Magnetic reconnection can occur in many plasma environments, including the surface of the sun, the solar wind, the magnetopause, and the magnetotail plasma sheet. Image: NASA
Magnetic reconnection is a fundamental plasma process that converts magnetic energy to plasma energy, accelerating and heating it. This process plays an important role in shaping plasma environments throughout the Universe, and is the driver of large-scale magnetospheric dynamics directly impacting our ionosphere. Magnetic reconnection powers coronal mass ejections (CMEs), is an intrinsic part of magnetosperic substorms and storms, and is a precursor to the beautiful aurora. In the SPPG, we explore many aspects of magnetic reconnection.
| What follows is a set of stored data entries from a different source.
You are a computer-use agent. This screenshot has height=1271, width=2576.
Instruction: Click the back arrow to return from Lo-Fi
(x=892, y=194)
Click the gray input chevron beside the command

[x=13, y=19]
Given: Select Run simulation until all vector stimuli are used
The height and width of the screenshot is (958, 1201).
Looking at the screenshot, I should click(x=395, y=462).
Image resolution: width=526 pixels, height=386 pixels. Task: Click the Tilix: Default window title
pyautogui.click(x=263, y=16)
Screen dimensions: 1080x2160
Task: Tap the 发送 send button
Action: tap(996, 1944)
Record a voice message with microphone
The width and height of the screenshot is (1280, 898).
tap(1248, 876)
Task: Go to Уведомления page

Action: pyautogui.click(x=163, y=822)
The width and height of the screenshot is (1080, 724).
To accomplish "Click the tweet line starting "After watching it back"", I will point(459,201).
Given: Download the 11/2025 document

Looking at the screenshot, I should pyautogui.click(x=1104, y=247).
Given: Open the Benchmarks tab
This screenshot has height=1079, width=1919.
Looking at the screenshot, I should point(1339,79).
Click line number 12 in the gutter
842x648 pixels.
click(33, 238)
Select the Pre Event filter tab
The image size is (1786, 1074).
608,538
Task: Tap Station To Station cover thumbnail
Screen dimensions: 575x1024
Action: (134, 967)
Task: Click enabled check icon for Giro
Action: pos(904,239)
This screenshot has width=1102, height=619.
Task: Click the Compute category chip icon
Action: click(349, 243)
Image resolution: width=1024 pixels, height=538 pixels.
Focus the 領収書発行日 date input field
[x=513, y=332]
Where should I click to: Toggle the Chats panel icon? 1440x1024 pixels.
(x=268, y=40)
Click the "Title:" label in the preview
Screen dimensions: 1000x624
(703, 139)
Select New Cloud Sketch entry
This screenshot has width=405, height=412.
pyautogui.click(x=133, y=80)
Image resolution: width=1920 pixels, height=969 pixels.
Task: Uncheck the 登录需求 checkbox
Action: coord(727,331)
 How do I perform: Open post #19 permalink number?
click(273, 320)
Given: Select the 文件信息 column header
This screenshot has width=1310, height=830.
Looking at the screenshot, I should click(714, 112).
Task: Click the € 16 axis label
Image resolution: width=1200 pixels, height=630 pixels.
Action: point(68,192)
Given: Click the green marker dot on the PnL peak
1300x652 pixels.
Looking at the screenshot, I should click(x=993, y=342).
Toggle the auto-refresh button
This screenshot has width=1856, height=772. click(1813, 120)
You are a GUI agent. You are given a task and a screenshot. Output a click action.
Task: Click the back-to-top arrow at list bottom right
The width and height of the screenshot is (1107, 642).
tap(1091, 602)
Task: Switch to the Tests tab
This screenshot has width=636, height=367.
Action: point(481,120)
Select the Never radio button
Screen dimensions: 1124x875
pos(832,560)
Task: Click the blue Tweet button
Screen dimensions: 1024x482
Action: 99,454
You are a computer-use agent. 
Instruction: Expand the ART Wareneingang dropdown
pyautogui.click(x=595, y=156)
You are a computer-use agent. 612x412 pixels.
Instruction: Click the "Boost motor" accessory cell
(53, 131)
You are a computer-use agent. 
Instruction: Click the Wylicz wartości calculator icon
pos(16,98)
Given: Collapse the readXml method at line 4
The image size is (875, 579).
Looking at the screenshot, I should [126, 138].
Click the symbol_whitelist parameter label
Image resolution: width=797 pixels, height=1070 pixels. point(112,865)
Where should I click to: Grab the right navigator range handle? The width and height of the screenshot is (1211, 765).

Reconnection of magnetic field lines
The particle dynamics in the innermost reconnection region permits the magnetic field to change topology. The magnetic field lines ‘break’ and ‘reconnect’. This innermost region is called the electron diffusion region because the magnetic field diffuses across the plasma, and can be as thin as a kilometer in the Earth’s magnetosphere.
In vast majority of space, the plasma is tied to the magnetic field, and they move in unison. Only in thin boundary layers, where the regular motion of particles becomes comparable to the thickness of the boundary, can the connectivity between plasma and magnetic field be broken. Kinetic effects occurring at these thin layers initially decouple the ions and thereafter the electrons from the magnetic field, allowing the magnetic topology to change. This change in magnetic connectivity is illustrated with oppositely directed ‘blue’ and ‘red’ magnetic field lines approaching each other from opposite sides of a current sheet.
How does magnetic reconnection start and stop?
Magnetic reconnection often, albeit not always, operates in bursts. To properly asses the impact of the reconnection process on our space environment, we need to understand when, where, and for how long it operates. At the SPPG, we investigate these at the same time distinct and connected processes through a combination of fully kinetic particle-in-cell simulations and in-situ spacecraft observations.
How is plasma heated and accelerated by magnetic reconnection?
Magnetic reconnection is an energy conversion process, wherein energy stored in the magnetic field is released, often explosively, into thermal and kinetic energy of the plasma. This energy conversion can occur in many different steps and locations that are connected in a complex manner. To understand the effect of magnetic reconnection on our space environment, for example how various plasma environments are formed and maintained, we need to better understand the plasma energization during magnetic reconnection.
This movie of a kinetic particle-in-cell simulation of magnetic reconnection illustrates how the magnetic energy is converted to plasma kinetic energy and thermal energy. Here the ‘kinetic energy’ is illustrated with the electron bulk flow in the outflow direction ‘x’ and the ‘thermal energy’ is illustrated by the electron temperature.